Pat Morris Neff (November 26, 1871 – January 20, 1952) was an American politician, educator and administrator, and the 28th Governor of Texas from 1921 to 1925, ninth President of Baylor University from 1932 to 1947, and twenty-fifth president of the Southern Baptist Convention from 1944 to 1946. He served as Grand Master of Masons in Texas in 1946.

Early life
Born on his family ranch near the Eagle Springs community in Coryell County, Texas, to Isabella Neff and her husband, Pat Neff grew up in a rural area and attended local schools. He graduated from McGregor High School. He received his bachelor's degree from Baylor University in Waco.

He worked for the next two years teaching at Southwestern Academy in Magnolia, Arkansas, to earn money to go to law school. Among his students was Harvey C. Couch, who would later become a successful entrepreneur in Arkansas.

Upon returning to Texas, Neff studied and received his law degree from the University of Texas School of Law in Austin. There, he developed a close friendship with Tom Connally and Morris Sheppard of Texas, who both became politicians and were later elected as U.S. senators from the state.

After receiving his law degree and passing the bar, on May 31, 1899, Neff married Baylor classmate Myrtle Mainer in her hometown of Lovelady. In 1901, they had a daughter, whom they named Hallie Maude. They also had a son, Pat M. Neff, Jr.

He joined the Democratic Party and entered politics, being elected in 1898 to the Texas House of Representatives, and serving from 1899 to 1905. He was elected to one term as Speaker. After returning to his law practice in Waco, Neff served for six years as the assistant county attorney and then as county attorney for McLennan County.

Public office in Texas
Considered a progressive Democrat, Neff defeated former U.S. Senator Joseph Weldon Bailey, a former populist, in the party primary for governor in 1920. This defeat effectively ended Bailey's political career. Neff handily won the general election and started his term in 1921.
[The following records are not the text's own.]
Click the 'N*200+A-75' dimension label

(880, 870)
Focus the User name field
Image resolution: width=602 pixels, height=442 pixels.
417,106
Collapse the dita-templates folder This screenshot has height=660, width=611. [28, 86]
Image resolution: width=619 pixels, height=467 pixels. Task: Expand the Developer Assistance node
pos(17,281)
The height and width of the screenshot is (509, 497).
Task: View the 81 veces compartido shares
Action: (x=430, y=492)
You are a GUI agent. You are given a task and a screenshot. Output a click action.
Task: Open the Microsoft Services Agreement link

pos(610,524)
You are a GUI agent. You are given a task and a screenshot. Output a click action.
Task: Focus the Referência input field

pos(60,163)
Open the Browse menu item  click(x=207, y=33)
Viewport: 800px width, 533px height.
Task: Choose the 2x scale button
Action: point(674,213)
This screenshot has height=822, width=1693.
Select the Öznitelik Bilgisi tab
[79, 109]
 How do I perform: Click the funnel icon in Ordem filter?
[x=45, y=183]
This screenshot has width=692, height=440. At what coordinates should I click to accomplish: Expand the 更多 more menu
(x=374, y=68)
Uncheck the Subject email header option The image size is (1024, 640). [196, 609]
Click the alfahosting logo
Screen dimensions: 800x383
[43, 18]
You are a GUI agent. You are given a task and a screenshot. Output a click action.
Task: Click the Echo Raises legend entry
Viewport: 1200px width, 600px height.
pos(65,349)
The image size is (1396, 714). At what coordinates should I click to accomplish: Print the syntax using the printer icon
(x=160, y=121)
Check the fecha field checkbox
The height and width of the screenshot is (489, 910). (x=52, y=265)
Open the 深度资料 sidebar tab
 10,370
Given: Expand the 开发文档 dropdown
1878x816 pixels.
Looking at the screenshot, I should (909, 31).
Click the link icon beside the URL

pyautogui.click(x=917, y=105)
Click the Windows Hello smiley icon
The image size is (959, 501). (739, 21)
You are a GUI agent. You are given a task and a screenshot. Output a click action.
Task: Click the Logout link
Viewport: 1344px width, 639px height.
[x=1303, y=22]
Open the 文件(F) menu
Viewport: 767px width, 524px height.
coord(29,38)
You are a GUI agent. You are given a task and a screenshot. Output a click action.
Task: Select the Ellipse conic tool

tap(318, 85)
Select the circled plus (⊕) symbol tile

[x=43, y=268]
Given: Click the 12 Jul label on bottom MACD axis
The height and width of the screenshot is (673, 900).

Neff was a strong supporter of prohibition. He was instrumental in the development of the Texas State Parks Board. Neff and his mother, Isabella Neff, donated the land which would become the first state park in Texas. It was named Mother Neff State Park. During the resurgence of the Ku Klux Klan during his administration, Neff was criticized for not taking a stronger stance.  Neff is notable for his pardon of folk singer Lead Belly in his last days as governor.

Neff was reelected in 1922 but did not seek a third term in 1924. At the time, it was "understood" that no governor should run for a third term, although Texas did not have official term limits for the office.

In 1924 Miriam Wallace "Ma" Ferguson, wife of controversial former Governor James E. Ferguson, won the general election. The Republican nominee, George C. Butte, an American jurist who had opposed James Ferguson's line item veto of the 1917 University of Texas appropriations bill, had a stronger than usual showing. Many voters crossed party lines to vote for him, as they were unhappy with the corruption associated with "Pa" Ferguson.

President of Baylor University
After the death of Samuel Palmer Brooks, Neff was nominated to replace him as President of Baylor University. He resigned the post of President of the Board of Trustees, a position that he had held since it was vacated by B. H. Carroll in 1907, upon the nomination as President. In 1947, Neff was asked to stay on as the President by the staff at Baylor University.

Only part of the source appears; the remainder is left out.